A IA fará o mesmo pelo capitalismo americano, que atualmente enfrenta uma rivalidade crescente por sua hegemonia mundial? É possível que não: afinal, os Sete Magníficos podem estar em alta nos mercados de ações, mas sua vantagem tecnológica está seriamente ameaçada. No ano passado, a China apresentou o DeepSeek, um modelo de linguagem grande (LLM) muito mais barato, mas quase tão bom quanto o ChatGPT da OpenAI. E este ano, novos LLMs chineses foram lançados, com desempenho igualmente bom e custando uma fração do investimento feito pelas empresas americanas.
Os economistas convencionais continuam divididos sobre se a IA terá o mesmo impacto que tiveram as ferrovias no século XIX ou a internet no final do século XX. O economista da Universidade de Stanford, Eric Brynjolfsson, prevê que a IA seguirá uma "curva em J", na qual inicialmente haverá um efeito lento, até mesmo negativo, sobre a produtividade, à medida que as empresas investirem muito na tecnologia antes de finalmente obterem os benefícios. E então virá o boom. A curva em J pode ser observada no crescimento da produtividade manufatureira dos EUA, que caiu em meados da década de 1980 e, após a recessão de 1991, acelerou consideravelmente até meados dos anos 2000.
No entanto, Daron Acemoglu, economista do MIT e vencedor do Prêmio Nobel em 2024, argumenta que os ganhos de produtividade da IA generativa serão muito menores e levarão muito mais tempo para se concretizar do que os otimistas da IA acreditam.
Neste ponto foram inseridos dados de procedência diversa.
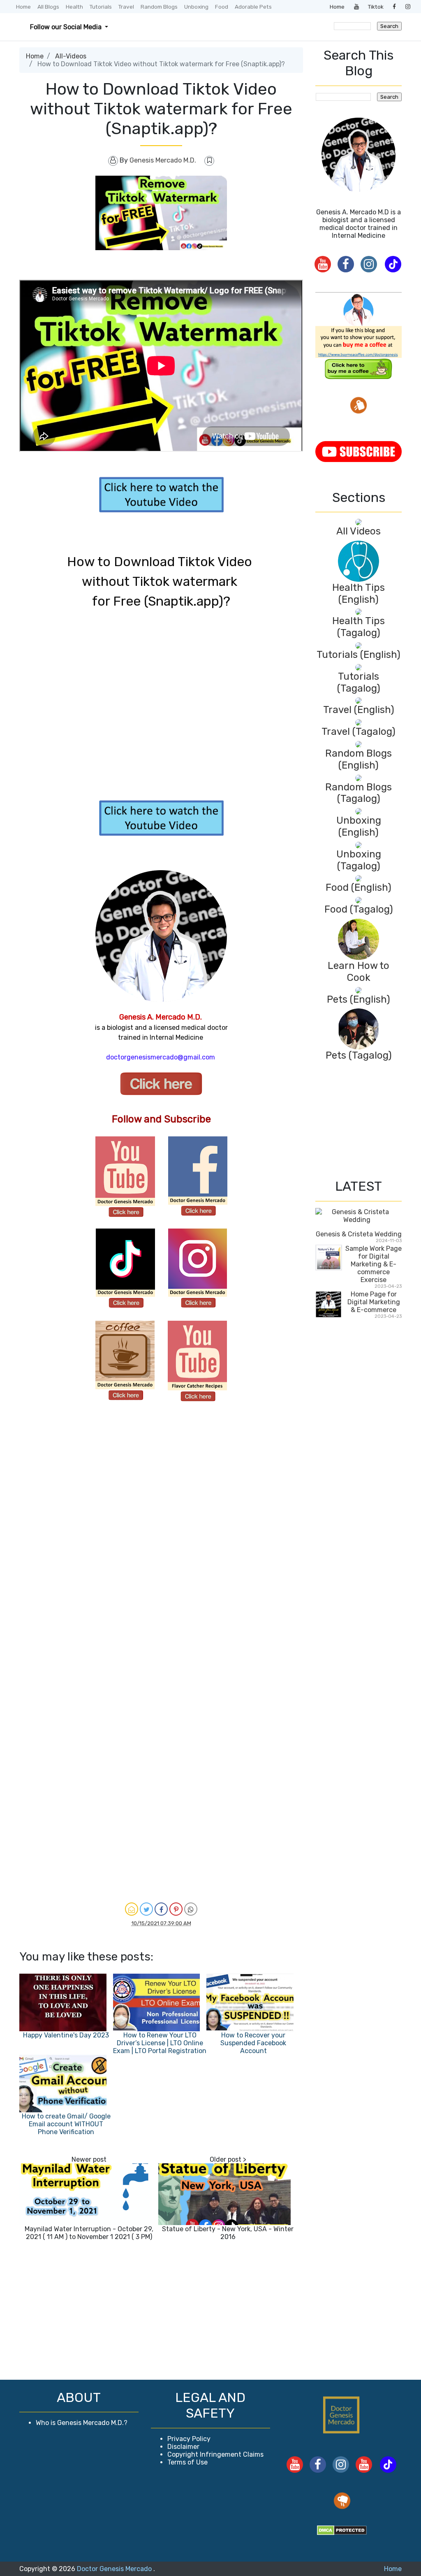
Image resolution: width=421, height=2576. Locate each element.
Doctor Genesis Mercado (115, 2569)
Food (221, 6)
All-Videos (70, 56)
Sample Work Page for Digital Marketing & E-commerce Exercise (373, 1264)
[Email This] (131, 1909)
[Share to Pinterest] (176, 1909)
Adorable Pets (253, 6)
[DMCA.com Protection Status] (342, 2530)
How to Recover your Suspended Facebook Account (253, 2043)
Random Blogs (159, 6)
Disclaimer (183, 2447)
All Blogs (48, 6)
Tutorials (101, 6)
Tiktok (376, 6)
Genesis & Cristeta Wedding (359, 1234)
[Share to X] (146, 1909)
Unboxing (196, 6)
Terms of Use (187, 2462)
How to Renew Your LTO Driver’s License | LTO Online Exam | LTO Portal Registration (159, 2043)
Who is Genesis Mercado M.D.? (81, 2423)
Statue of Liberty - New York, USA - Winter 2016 (228, 2233)
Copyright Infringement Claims (215, 2454)
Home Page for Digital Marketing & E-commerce (373, 1302)
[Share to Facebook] (161, 1909)
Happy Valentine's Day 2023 (66, 2035)
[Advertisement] (60, 1544)
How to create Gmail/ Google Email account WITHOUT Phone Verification (66, 2124)
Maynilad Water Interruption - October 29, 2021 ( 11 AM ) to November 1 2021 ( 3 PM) (89, 2233)
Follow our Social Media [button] (66, 27)
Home (23, 6)
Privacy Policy (188, 2439)
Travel (126, 6)
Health (74, 6)
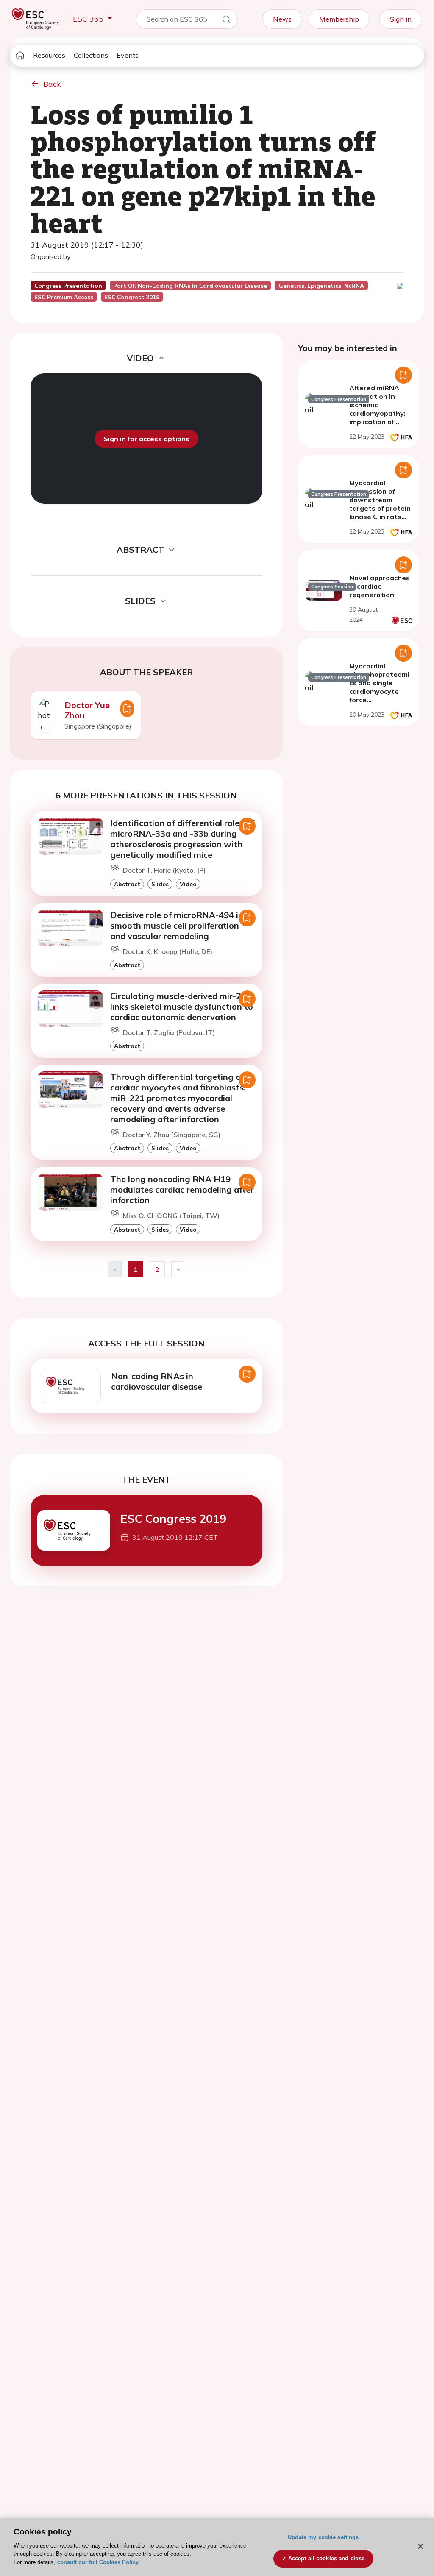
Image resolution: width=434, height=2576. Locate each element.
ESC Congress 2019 (173, 1518)
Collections (91, 55)
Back (52, 84)
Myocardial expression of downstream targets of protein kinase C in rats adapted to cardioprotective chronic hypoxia (380, 512)
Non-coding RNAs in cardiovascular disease (156, 1381)
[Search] (226, 20)
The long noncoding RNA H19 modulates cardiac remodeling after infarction (182, 1189)
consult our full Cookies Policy (98, 2562)
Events (128, 55)
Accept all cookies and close (326, 2558)
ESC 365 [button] (89, 19)
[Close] (420, 2546)
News (282, 19)
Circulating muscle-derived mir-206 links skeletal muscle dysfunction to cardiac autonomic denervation (181, 1006)
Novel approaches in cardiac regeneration (379, 586)
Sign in (401, 19)
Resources (49, 55)
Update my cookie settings (323, 2537)
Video (188, 883)
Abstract (127, 883)
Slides (160, 883)
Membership (339, 19)
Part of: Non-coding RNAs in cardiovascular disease (190, 286)
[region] (217, 2547)
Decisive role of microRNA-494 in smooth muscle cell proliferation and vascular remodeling (176, 925)
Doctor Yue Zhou (87, 710)
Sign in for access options (146, 438)
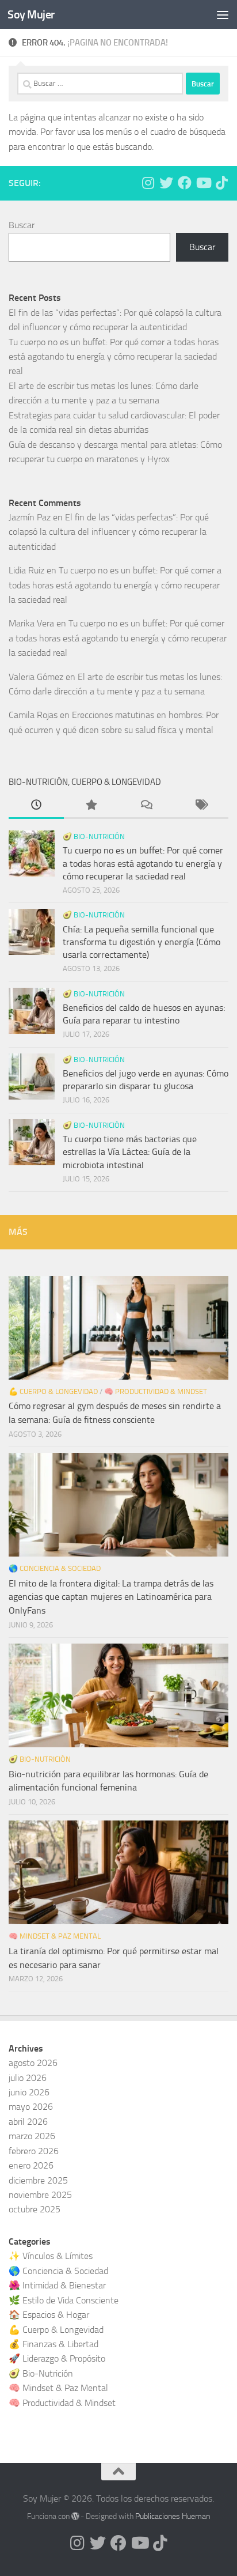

Além disso, as empresas de IA concentram-se excessivamente no ChatGPT e em outros produtos de IA que têm pouca relevância para a maioria dos setores empresariais. Outros apontam que, apesar dos smartphones, das redes sociais e de aplicativos como Slack e Uber, as tecnologias digitais do passado contribuíram pouco para o crescimento da economia. No próximo ano, veremos quem está certo.